Isabelle, l’une des femmes s’étant plaintes de Ndaté Sylla, abonde: «Durant une bonne partie de la soirée, il dansait seul, face à un mur. C’était bizarre, mais pas dérangeant. C’est après qu’il est devenu lourd, probablement à cause de l’alcool. Il s’est collé à moi plusieurs fois et a tenté de me prendre les mains à trois reprises. A chaque fois, je l’ai repoussé et il a fini par me toucher les fesses.»
«Interdit aux noirs et aux chiens»
Réfutant ces accusations et s’estimant innocent, Ndaté, seul Noir présent dans l’établissement ce soir-là, considère que c’était en réalité un acte raciste. Au grand dam d’Antoine Piguet: «C’est la première fois qu’un truc comme ça m’arrive. Si je n’avais pas réagi, on m’aurait accusé de cautionner le harcèlement sexuel et, en agissant, je suis passé pour un raciste. Entre MeToo ou le racisme, j’étais emmerdé quoi que je fasse», déplore le patron.

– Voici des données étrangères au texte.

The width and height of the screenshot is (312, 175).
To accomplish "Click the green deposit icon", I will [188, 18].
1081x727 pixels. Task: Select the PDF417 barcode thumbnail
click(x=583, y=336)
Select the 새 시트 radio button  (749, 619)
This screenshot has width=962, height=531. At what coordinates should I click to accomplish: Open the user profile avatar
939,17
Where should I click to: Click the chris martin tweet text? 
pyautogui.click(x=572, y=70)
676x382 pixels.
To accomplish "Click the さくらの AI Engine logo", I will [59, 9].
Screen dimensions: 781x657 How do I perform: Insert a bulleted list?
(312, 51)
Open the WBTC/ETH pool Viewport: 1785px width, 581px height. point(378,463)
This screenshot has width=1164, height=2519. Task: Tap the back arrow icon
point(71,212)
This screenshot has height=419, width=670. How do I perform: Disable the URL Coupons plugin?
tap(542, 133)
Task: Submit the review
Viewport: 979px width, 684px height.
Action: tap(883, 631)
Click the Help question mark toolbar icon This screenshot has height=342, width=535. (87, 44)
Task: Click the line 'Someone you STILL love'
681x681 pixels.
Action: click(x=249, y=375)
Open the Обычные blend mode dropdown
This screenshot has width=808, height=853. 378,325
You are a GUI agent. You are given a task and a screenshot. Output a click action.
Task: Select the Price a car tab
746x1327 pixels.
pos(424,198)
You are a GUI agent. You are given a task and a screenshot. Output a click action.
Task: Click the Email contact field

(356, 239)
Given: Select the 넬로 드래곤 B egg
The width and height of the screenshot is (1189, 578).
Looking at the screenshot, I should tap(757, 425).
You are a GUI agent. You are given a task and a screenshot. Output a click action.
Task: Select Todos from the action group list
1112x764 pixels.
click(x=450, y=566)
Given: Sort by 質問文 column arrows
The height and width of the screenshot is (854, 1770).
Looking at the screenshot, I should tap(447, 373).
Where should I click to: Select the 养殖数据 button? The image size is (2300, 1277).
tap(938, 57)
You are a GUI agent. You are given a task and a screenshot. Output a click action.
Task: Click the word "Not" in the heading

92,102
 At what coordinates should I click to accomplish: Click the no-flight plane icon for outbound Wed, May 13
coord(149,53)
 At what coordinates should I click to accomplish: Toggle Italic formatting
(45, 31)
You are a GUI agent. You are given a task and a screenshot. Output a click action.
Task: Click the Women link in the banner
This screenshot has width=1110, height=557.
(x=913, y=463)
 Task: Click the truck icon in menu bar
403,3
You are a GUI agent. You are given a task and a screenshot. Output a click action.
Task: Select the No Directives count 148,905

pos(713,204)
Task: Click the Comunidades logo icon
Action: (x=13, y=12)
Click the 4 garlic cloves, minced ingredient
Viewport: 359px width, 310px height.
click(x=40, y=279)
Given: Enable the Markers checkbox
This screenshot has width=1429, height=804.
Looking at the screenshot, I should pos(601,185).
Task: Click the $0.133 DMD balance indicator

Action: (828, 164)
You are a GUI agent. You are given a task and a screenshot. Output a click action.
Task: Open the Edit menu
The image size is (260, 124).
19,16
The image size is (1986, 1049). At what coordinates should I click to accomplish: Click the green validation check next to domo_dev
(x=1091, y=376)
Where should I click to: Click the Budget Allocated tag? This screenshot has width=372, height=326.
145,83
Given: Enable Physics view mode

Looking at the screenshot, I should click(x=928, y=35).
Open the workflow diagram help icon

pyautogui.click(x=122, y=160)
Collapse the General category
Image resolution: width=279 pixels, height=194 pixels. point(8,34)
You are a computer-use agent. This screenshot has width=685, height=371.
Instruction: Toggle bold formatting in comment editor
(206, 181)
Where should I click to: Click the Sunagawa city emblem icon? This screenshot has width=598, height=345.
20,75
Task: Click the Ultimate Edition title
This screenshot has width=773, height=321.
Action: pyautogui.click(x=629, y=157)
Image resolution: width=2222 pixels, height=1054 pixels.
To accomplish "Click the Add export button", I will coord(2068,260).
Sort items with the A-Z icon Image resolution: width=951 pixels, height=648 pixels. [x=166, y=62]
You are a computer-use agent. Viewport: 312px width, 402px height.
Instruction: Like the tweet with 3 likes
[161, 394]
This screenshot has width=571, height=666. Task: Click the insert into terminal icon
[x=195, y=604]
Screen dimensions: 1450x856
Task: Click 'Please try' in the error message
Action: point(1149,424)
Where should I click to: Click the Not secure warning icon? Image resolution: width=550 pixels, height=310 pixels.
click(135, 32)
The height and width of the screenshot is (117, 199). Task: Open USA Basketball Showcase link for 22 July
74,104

Finalement, c’est de son plein gré que Ndaté Sylla a quitté les lieux. Mais, en rentrant chez lui, fou de rage, il s’est fendu d’une publication cinglante sur Facebook. «Merci de mettre clairement un panneau: Interdit aux noirs et aux chiens», a-t-il notamment écrit.
Ce qui l’a le plus dérangé, c’est la facilité avec laquelle il a été jugé coupable. «Mettez-vous à ma place! Si vous êtes tranquillement en train de vous amuser et qu’on vous traite de la sorte, que feriez-vous? Ne voudriez-vous pas au moins savoir qui vous accuse? Eh bien même ça, on me l’a refusé. Je suis choqué, d’autant plus que je suis un client habituel. On aurait au moins pu me concéder le bénéfice du doute.»
Mais Antoine Piguet n’est pas de cet avis: «Il était hors de question de le confronter aux jeunes femmes. Il est important qu’elles puissent dénoncer le harcèlement de manière discrète. Il en va de leur sécurité.»